→ **EXERCISE GOAL**:
Write out exactly the lines that run from the one containing "Submit (640, 1687)" to the end of the entries below, with both end lines included.

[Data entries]
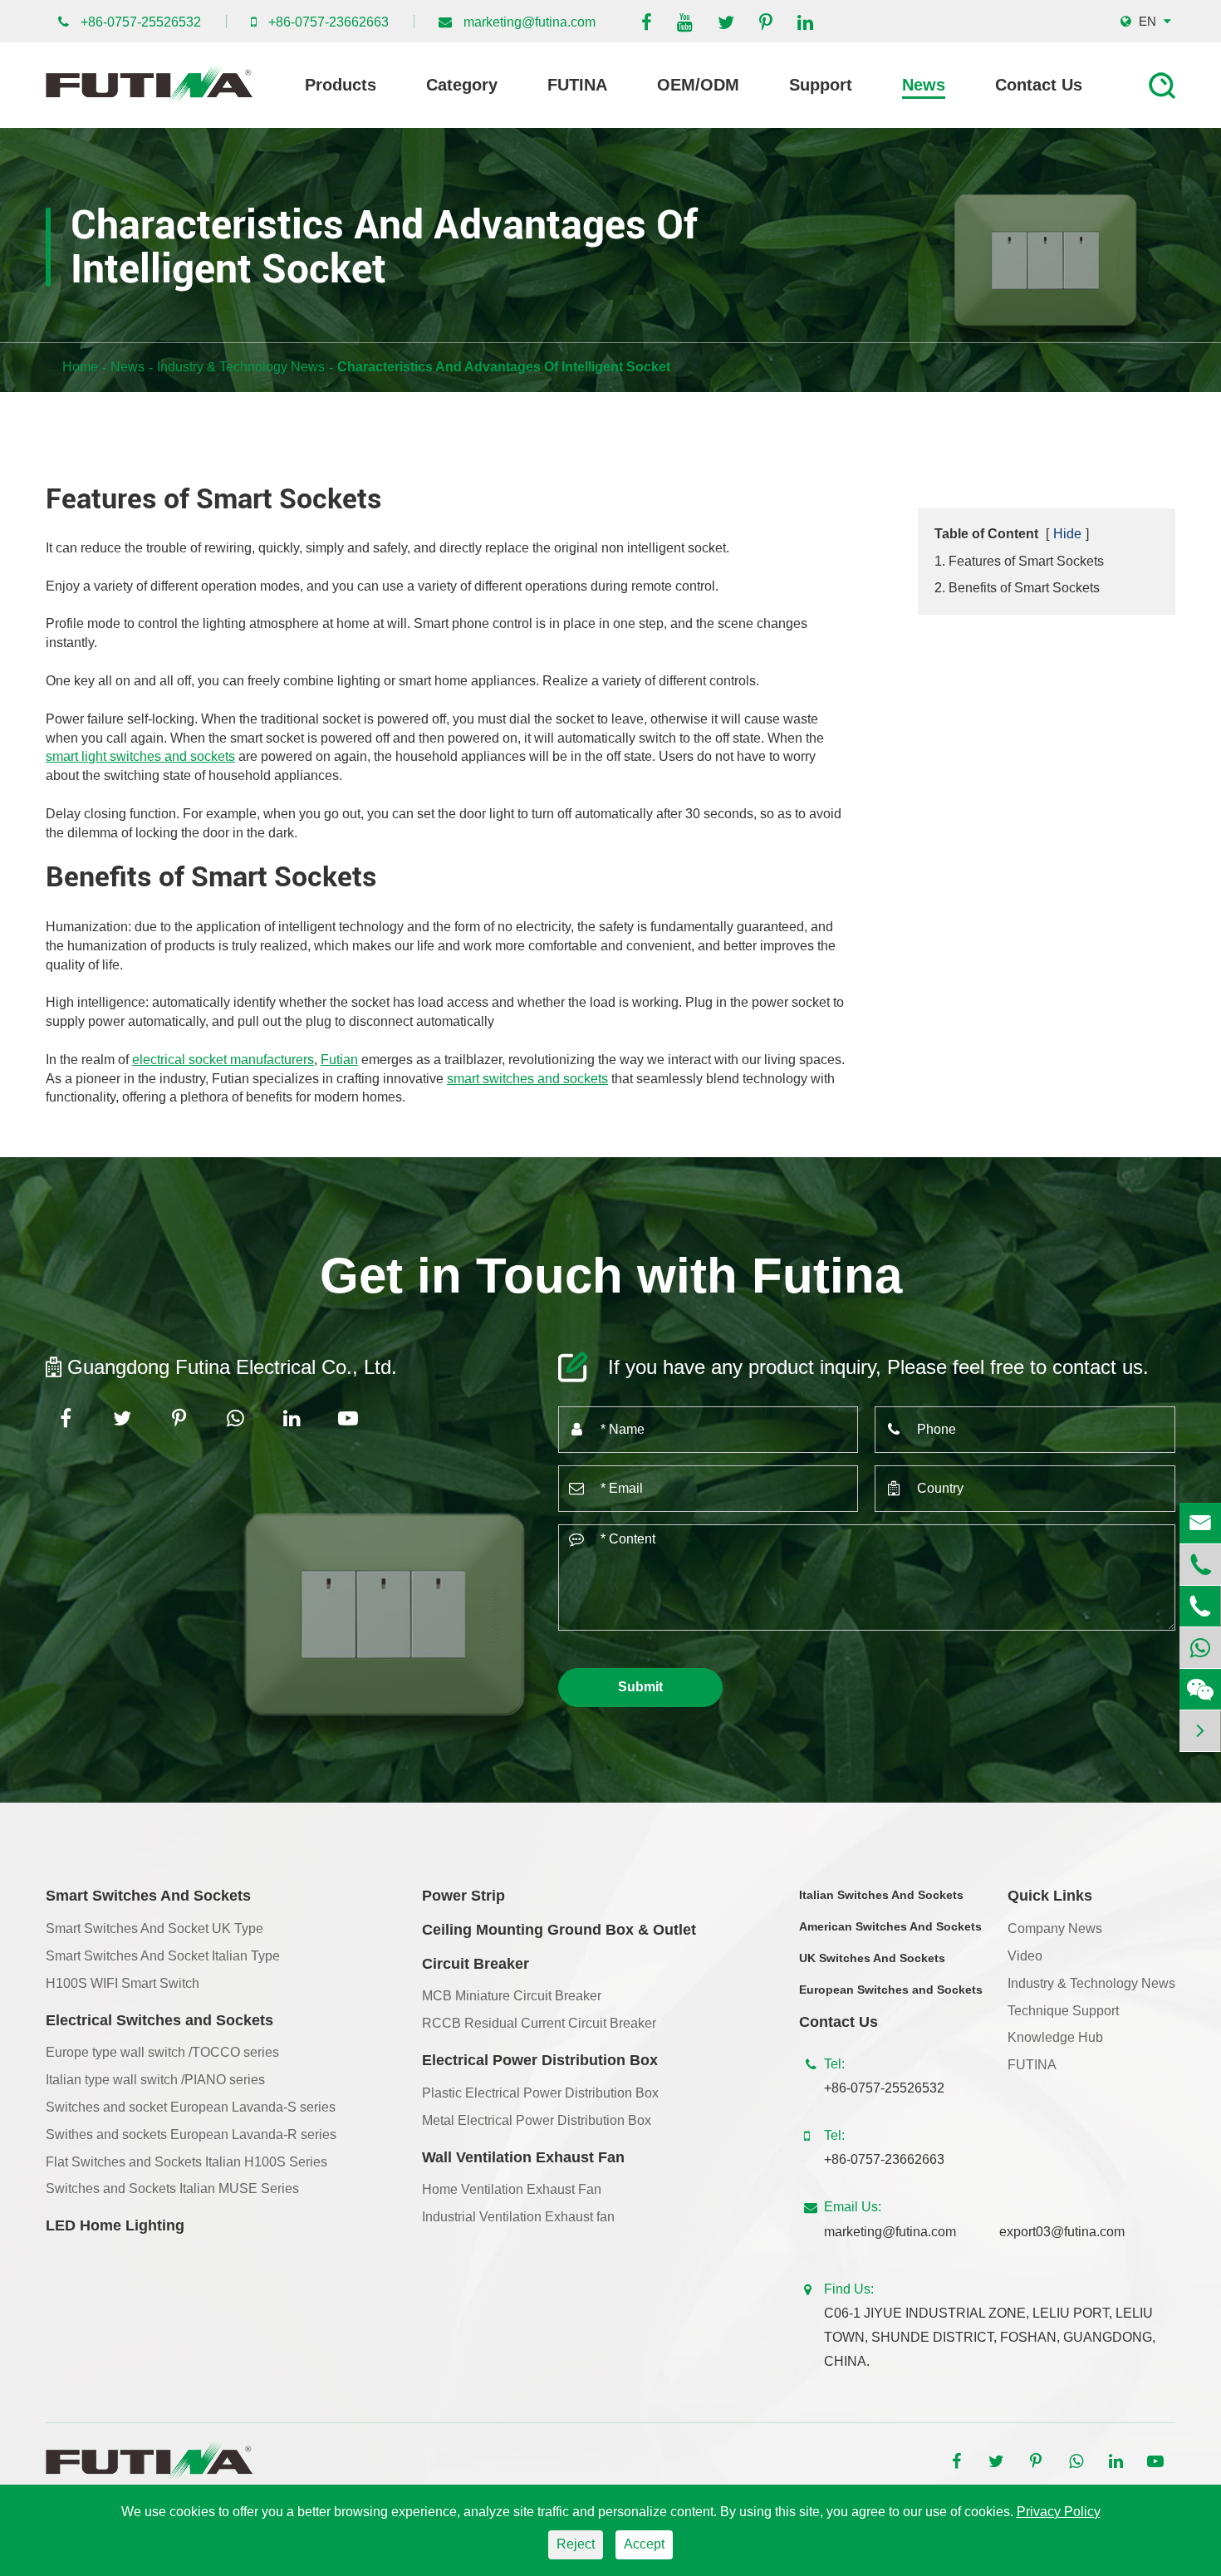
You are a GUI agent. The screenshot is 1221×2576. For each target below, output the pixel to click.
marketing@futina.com (529, 22)
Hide (1067, 534)
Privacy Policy (1059, 2512)
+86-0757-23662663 (328, 22)
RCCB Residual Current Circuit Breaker (539, 2023)
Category (462, 85)
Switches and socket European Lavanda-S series (191, 2107)
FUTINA (577, 85)
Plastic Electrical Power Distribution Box (540, 2093)
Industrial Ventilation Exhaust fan (518, 2217)
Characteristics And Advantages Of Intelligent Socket (503, 367)
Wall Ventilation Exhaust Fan (523, 2157)
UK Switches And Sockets (872, 1958)
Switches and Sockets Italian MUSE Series (172, 2188)
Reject (576, 2544)
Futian (339, 1059)
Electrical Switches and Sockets (159, 2020)
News (923, 85)
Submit (640, 1687)
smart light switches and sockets (140, 756)
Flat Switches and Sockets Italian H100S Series (186, 2162)
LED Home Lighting (115, 2225)
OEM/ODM (698, 85)
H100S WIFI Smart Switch (122, 1983)
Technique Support (1063, 2011)
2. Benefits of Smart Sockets (1017, 588)
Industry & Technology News (241, 367)
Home (80, 367)
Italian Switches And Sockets (881, 1894)
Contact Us (1038, 85)
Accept (644, 2544)
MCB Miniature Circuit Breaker (511, 1996)
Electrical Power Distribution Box (540, 2060)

→ **EXERCISE ANSWER**:
Submit (640, 1687)
smart light switches and sockets (140, 756)
Flat Switches and Sockets Italian H100S Series (186, 2162)
LED Home Lighting (115, 2225)
OEM/ODM (698, 85)
H100S WIFI Smart Switch (122, 1983)
Technique Support (1063, 2011)
2. Benefits of Smart Sockets (1017, 588)
Industry & Technology News (241, 367)
Home (80, 367)
Italian Switches And Sockets (881, 1894)
Contact Us (1038, 85)
Accept (644, 2544)
MCB Miniature Circuit Breaker (511, 1996)
Electrical Power Distribution Box (540, 2060)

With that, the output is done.